Exercise directions: Transcribe, word for word, the line containing "Where should I click to: Select" and each line following it through the end of the listing below. Omit all other lines.
----
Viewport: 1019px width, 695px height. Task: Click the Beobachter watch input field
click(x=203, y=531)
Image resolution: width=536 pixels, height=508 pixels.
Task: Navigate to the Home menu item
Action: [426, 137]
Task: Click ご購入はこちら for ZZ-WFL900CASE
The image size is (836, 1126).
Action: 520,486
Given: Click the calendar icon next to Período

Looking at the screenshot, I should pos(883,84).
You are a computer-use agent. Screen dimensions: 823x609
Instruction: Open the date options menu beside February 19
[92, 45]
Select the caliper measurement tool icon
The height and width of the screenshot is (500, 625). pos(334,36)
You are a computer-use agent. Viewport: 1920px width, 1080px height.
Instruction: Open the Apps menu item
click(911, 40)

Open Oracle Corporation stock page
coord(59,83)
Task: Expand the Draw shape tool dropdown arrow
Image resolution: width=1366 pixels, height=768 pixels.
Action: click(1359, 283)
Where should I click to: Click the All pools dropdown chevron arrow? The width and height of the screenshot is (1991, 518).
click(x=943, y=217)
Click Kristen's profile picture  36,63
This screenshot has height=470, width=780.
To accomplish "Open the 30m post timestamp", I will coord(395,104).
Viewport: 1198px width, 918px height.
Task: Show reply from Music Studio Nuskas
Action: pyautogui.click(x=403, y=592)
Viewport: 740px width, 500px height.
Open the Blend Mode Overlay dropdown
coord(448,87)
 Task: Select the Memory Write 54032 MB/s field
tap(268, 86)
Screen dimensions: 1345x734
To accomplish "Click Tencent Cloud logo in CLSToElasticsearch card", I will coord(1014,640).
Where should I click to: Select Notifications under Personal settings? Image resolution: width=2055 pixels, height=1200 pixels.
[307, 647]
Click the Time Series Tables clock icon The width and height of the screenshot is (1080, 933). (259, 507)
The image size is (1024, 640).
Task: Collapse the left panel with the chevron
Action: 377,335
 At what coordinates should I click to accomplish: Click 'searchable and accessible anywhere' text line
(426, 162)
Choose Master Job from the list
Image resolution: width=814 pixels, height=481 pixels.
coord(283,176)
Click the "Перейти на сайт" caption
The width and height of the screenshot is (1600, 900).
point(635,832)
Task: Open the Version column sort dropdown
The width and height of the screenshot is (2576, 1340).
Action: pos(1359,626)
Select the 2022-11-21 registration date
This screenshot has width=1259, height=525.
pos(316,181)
----
Answer box:
Where should I click to: Select Notifications under Personal settings? Image resolution: width=2055 pixels, height=1200 pixels.
[307, 647]
Click the Time Series Tables clock icon The width and height of the screenshot is (1080, 933). (259, 507)
The image size is (1024, 640).
Task: Collapse the left panel with the chevron
Action: 377,335
 At what coordinates should I click to accomplish: Click 'searchable and accessible anywhere' text line
(426, 162)
Choose Master Job from the list
Image resolution: width=814 pixels, height=481 pixels.
coord(283,176)
Click the "Перейти на сайт" caption
The width and height of the screenshot is (1600, 900).
point(635,832)
Task: Open the Version column sort dropdown
The width and height of the screenshot is (2576, 1340).
Action: pos(1359,626)
Select the 2022-11-21 registration date
This screenshot has width=1259, height=525.
pos(316,181)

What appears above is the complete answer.